Rewrite the lines below, replacing every "Viewport" with "Display area" and leaving everything else untouched.

### AVAILABLE RECORDS
►

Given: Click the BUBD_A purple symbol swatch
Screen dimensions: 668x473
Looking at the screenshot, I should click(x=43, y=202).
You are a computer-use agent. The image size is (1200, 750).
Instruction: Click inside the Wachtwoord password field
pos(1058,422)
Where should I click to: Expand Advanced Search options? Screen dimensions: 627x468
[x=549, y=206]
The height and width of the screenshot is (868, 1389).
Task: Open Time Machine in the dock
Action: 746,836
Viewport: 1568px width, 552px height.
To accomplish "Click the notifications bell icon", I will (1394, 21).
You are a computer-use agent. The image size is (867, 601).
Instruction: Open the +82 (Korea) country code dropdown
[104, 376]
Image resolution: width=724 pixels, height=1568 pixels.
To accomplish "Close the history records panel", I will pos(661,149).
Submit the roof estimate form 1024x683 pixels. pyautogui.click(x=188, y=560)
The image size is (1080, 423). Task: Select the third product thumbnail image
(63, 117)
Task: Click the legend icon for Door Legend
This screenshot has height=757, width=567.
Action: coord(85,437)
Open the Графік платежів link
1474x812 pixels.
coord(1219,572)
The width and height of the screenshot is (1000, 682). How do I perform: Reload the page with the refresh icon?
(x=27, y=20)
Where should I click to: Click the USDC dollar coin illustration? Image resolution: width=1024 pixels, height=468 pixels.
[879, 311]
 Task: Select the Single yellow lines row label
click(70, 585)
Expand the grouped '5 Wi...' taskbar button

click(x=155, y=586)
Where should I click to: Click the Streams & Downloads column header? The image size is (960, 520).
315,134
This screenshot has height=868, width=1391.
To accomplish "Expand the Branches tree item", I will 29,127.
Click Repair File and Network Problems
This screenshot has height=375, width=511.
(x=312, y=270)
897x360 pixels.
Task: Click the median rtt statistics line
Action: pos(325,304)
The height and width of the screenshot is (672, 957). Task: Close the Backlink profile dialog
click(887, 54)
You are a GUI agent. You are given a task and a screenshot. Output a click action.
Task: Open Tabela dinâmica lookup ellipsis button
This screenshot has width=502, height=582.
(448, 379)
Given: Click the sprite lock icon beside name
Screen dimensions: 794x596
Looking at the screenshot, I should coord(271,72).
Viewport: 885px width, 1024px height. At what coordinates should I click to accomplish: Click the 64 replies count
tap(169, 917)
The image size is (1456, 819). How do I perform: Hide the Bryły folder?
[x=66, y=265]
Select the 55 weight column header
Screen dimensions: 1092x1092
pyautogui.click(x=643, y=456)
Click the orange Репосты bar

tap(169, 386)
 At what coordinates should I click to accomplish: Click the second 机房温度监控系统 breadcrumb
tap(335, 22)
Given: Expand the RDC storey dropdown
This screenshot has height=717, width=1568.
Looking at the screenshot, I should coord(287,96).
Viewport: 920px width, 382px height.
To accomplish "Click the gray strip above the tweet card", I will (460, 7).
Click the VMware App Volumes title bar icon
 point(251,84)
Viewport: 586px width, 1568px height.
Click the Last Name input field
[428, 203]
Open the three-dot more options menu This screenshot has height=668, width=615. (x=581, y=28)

◄

### TASK SOLUTION
Given: Click the BUBD_A purple symbol swatch
Screen dimensions: 668x473
Looking at the screenshot, I should click(x=43, y=202).
You are a computer-use agent. The image size is (1200, 750).
Instruction: Click inside the Wachtwoord password field
pos(1058,422)
Where should I click to: Expand Advanced Search options? Screen dimensions: 627x468
[x=549, y=206]
The height and width of the screenshot is (868, 1389).
Task: Open Time Machine in the dock
Action: 746,836
Display area: 1568px width, 552px height.
To accomplish "Click the notifications bell icon", I will (1394, 21).
You are a computer-use agent. The image size is (867, 601).
Instruction: Open the +82 (Korea) country code dropdown
[104, 376]
Image resolution: width=724 pixels, height=1568 pixels.
To accomplish "Close the history records panel", I will pos(661,149).
Submit the roof estimate form 1024x683 pixels. pyautogui.click(x=188, y=560)
The image size is (1080, 423). Task: Select the third product thumbnail image
(63, 117)
Task: Click the legend icon for Door Legend
This screenshot has height=757, width=567.
Action: coord(85,437)
Open the Графік платежів link
1474x812 pixels.
coord(1219,572)
The width and height of the screenshot is (1000, 682). How do I perform: Reload the page with the refresh icon?
(x=27, y=20)
Where should I click to: Click the USDC dollar coin illustration? Image resolution: width=1024 pixels, height=468 pixels.
[879, 311]
 Task: Select the Single yellow lines row label
click(70, 585)
Expand the grouped '5 Wi...' taskbar button

click(x=155, y=586)
Where should I click to: Click the Streams & Downloads column header? The image size is (960, 520).
315,134
This screenshot has height=868, width=1391.
To accomplish "Expand the Branches tree item", I will 29,127.
Click Repair File and Network Problems
This screenshot has height=375, width=511.
(x=312, y=270)
897x360 pixels.
Task: Click the median rtt statistics line
Action: pos(325,304)
The height and width of the screenshot is (672, 957). Task: Close the Backlink profile dialog
click(887, 54)
You are a GUI agent. You are given a task and a screenshot. Output a click action.
Task: Open Tabela dinâmica lookup ellipsis button
This screenshot has width=502, height=582.
(448, 379)
Given: Click the sprite lock icon beside name
Screen dimensions: 794x596
Looking at the screenshot, I should coord(271,72).
Display area: 885px width, 1024px height. At what coordinates should I click to accomplish: Click the 64 replies count
tap(169, 917)
The image size is (1456, 819). How do I perform: Hide the Bryły folder?
[x=66, y=265]
Select the 55 weight column header
Screen dimensions: 1092x1092
pyautogui.click(x=643, y=456)
Click the orange Репосты bar

tap(169, 386)
 At what coordinates should I click to accomplish: Click the second 机房温度监控系统 breadcrumb
tap(335, 22)
Given: Expand the RDC storey dropdown
This screenshot has height=717, width=1568.
Looking at the screenshot, I should coord(287,96).
Display area: 920px width, 382px height.
To accomplish "Click the gray strip above the tweet card", I will (460, 7).
Click the VMware App Volumes title bar icon
 point(251,84)
Display area: 586px width, 1568px height.
Click the Last Name input field
[428, 203]
Open the three-dot more options menu This screenshot has height=668, width=615. (x=581, y=28)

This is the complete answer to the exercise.